--- The data ---
* * * *

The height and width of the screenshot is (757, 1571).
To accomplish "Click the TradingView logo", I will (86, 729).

* * * *

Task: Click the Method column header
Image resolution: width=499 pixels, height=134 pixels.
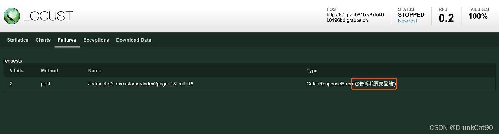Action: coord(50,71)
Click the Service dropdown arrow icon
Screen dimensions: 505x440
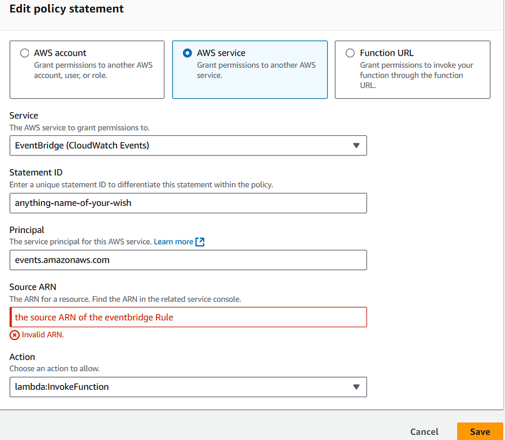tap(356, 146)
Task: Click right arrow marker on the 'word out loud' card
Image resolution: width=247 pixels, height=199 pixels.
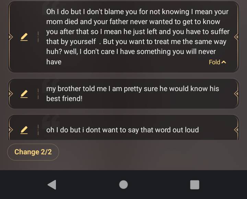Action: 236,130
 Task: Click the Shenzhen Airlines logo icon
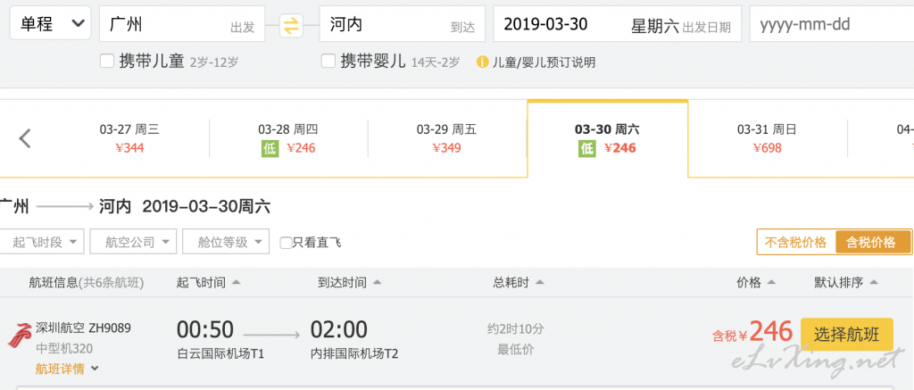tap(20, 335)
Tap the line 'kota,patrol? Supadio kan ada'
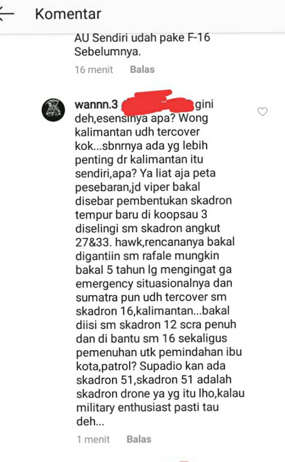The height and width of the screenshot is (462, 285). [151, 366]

* * * *

For every line above that includes the string "arrow", copy the line.

Click the Service dropdown arrow icon
Task: Click right arrow marker on the 'word out loud' card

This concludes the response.